Based on our evaluation of the available questionnaires, we have identified a number of potential issues with the structure and wording of the questions, as follows:

Based on years of rigorous research, the United States Census Bureau has developed answer categories for the demographic type questions. A large number of survey research organizations use these categories when designing questionnaires. In addition to using a set of meticulously tested standards, use of the Census demographic categories enables researchers to use published population figures for weighting of survey data.

  1. The survey results may be biased due to a significant rate of nonresponse

Initially, it was anticipated that the response rate to these surveys would be at least 80 percent. However, the secured response rates ranged between 25 and 34 percent. In light of such high rates of nonresponse, it is important to take remedial measures that would increase the response rate to these surveys. A response rate of 25 percent means that 75 percent of the targeted individuals have remained uncovered by the survey. If the group who decided to answer the survey differed, in some substantial way, from those who did not choose to respond, the results obtained could be far from the true proportion in the population as a whole.
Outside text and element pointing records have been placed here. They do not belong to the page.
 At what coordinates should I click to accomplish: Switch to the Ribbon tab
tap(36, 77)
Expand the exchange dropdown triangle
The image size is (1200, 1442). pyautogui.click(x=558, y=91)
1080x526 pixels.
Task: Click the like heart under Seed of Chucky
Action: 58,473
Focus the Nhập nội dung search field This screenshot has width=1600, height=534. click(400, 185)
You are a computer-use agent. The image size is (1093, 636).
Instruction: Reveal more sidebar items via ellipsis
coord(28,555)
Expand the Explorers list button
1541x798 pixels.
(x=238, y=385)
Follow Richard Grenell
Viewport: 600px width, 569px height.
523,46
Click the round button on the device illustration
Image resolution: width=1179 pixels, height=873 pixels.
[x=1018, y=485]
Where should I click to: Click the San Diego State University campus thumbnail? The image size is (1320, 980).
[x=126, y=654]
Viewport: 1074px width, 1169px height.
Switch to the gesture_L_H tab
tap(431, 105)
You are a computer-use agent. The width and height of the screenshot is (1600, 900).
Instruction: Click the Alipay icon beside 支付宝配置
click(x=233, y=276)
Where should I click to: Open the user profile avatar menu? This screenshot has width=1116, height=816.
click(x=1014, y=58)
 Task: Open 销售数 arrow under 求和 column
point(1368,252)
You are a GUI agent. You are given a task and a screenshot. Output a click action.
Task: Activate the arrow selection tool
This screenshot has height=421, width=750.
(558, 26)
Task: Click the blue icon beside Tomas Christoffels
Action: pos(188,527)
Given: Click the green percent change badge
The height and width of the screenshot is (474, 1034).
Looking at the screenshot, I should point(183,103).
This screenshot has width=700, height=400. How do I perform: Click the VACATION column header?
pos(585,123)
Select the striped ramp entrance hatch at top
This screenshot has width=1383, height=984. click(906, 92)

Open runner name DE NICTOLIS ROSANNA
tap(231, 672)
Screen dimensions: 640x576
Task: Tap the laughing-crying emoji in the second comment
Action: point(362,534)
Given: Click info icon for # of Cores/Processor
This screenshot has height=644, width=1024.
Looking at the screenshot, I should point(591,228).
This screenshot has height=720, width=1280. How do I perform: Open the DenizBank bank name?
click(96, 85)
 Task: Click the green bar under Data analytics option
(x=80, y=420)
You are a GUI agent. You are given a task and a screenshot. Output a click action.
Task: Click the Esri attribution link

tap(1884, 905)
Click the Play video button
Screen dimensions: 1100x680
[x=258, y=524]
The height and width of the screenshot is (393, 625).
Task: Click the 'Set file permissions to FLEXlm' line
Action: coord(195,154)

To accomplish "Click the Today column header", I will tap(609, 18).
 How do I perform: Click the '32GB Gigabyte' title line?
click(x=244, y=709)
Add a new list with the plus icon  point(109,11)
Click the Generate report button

This uncertainty raises doubts about the credibility or usefulness of the findings of the survey. By weighting the data, SSA has attempted to remove some of the potential bias due to undercoverage; however, the employed methodology should be more outreaching. For example, in residential studies, typically the weighting procedure involves adjustment of the survey data along demographic and socioeconomic dimensions to make the respondent population match more closely these demographic or socioeconomic characteristics in the population as a whole.

According to the Paperwork Reduction Act of 1995 (PRA), Implementing Guide, Chapter VI Section E, samples that suffer from significant nonresponse cannot support valid statistical inferences.

The employed weighting process does not adjust the data with respect to any socioeconomic indicator. It is typical to use income or education as part of the weighting process.

CONCLUSIONS AND RECOMMENDATIONS

Our evaluation found that the reported FY 2000 results of the performance measure tested were reasonably stated. However, our evaluation noted various issues with the 2000 survey. We recommend that SSA take the following corrective actions:

  1. SSA should obtain documentation to support the employed methodologies, survey administration protocols, and analysis made.
  2. SSA should measure potential sampling errors in the estimates that reflect the employed sampling design, and incorporate the applied weights.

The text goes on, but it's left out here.